> STATED EXERCISE:
Copy out the lines from the one containing "The width and height of the screenshot is (1171, 612)." through the one containing "pyautogui.click(x=103, y=5)", inclusive, replacing "Wi-Fi" with "Bluetooth" and leaving everything else unchanged.

Word and item position data

__________

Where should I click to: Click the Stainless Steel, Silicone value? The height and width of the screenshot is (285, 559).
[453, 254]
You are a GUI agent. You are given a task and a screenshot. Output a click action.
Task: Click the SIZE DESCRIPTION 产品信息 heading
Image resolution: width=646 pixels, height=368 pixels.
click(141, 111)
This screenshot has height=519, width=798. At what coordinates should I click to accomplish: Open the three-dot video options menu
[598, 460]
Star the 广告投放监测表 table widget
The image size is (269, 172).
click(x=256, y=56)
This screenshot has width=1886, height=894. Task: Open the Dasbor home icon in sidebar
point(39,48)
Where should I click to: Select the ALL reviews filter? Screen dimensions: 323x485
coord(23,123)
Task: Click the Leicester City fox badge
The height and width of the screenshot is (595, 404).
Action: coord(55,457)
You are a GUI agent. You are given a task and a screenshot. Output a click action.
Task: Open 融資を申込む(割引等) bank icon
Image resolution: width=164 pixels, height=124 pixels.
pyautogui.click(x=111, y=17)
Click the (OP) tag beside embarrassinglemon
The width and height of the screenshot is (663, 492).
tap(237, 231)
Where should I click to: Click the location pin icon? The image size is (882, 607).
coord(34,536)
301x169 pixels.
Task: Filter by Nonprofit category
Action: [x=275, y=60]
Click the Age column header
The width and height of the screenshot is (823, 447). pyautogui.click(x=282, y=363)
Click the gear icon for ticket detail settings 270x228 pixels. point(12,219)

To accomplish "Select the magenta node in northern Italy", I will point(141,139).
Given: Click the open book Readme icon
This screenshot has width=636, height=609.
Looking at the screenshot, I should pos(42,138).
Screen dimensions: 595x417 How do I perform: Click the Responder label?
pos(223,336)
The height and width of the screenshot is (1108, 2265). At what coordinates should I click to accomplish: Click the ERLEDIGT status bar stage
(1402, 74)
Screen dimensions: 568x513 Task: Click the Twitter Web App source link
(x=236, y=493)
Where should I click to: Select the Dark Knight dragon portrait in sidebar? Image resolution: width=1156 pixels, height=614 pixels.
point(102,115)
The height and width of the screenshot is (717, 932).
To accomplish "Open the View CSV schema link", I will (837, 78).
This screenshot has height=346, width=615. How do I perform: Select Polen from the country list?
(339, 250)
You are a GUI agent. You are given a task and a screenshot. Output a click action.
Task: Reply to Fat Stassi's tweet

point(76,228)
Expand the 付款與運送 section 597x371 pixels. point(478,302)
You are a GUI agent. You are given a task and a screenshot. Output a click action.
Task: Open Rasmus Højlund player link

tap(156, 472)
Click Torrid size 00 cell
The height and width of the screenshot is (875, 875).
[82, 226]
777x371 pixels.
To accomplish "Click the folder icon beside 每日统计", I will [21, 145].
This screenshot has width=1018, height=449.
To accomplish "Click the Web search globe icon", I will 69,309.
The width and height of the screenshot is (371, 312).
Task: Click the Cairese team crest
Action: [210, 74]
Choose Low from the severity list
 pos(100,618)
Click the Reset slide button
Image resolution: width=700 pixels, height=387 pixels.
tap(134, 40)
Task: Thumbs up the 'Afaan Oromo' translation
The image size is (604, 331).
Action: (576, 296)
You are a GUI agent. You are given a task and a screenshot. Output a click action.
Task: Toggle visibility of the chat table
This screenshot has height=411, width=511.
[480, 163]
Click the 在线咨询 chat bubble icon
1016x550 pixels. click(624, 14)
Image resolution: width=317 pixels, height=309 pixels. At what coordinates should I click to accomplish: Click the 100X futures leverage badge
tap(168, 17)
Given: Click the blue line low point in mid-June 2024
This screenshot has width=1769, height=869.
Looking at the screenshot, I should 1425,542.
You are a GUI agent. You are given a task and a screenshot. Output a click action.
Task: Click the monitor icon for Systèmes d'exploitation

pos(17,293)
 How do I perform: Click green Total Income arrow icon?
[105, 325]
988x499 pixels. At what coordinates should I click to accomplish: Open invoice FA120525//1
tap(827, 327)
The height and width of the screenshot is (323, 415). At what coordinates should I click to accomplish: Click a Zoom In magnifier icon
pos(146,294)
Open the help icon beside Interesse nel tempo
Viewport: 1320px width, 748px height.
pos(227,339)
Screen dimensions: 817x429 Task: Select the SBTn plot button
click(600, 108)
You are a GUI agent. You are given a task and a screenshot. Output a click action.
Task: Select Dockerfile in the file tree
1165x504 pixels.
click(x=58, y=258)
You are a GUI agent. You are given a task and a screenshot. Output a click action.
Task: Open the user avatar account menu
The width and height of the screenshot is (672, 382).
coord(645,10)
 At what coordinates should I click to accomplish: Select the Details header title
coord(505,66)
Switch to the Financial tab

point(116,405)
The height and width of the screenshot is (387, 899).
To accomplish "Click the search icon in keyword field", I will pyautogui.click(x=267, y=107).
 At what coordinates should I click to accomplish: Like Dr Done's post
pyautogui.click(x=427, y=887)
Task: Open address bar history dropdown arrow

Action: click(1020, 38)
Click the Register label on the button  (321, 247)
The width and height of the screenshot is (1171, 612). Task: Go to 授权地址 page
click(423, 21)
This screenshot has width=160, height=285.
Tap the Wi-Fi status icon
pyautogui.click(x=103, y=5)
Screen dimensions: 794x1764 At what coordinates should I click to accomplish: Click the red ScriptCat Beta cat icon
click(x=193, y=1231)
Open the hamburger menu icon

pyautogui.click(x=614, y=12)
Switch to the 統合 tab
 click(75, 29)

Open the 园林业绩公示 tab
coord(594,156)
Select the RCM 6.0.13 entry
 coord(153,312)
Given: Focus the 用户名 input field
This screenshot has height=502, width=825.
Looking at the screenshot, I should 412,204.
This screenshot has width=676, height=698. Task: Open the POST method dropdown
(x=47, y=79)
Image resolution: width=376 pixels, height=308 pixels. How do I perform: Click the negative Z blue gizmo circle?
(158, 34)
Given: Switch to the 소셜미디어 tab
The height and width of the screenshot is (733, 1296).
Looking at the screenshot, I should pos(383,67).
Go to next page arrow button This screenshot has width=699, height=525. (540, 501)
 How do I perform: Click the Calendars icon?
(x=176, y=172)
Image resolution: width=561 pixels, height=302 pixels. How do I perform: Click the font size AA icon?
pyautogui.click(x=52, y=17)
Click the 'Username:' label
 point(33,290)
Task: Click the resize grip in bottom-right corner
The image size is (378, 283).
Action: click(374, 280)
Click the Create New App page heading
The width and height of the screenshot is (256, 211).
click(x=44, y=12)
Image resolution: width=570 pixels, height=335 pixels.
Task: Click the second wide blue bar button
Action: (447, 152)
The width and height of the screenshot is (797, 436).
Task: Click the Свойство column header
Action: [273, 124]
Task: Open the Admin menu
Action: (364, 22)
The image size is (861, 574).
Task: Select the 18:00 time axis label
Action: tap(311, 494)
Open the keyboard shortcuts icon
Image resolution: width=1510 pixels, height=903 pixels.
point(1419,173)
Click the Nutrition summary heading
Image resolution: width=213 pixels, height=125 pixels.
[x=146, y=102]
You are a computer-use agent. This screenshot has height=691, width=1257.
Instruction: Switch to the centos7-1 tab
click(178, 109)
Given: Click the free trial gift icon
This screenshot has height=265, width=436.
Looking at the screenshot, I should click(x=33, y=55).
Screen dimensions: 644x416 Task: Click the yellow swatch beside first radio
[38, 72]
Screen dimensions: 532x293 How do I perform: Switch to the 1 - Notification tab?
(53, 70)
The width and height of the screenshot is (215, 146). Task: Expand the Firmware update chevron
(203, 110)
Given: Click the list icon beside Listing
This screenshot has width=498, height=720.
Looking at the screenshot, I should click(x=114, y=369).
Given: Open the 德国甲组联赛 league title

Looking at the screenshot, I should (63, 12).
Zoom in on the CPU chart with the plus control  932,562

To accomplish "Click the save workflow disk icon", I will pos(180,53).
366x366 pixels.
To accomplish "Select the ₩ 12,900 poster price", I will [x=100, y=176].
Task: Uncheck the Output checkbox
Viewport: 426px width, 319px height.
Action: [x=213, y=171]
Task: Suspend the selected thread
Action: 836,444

__________

> COMPLETE OUTPUT:
The width and height of the screenshot is (1171, 612). Task: Go to 授权地址 page
click(423, 21)
This screenshot has width=160, height=285.
Tap the Bluetooth status icon
pyautogui.click(x=103, y=5)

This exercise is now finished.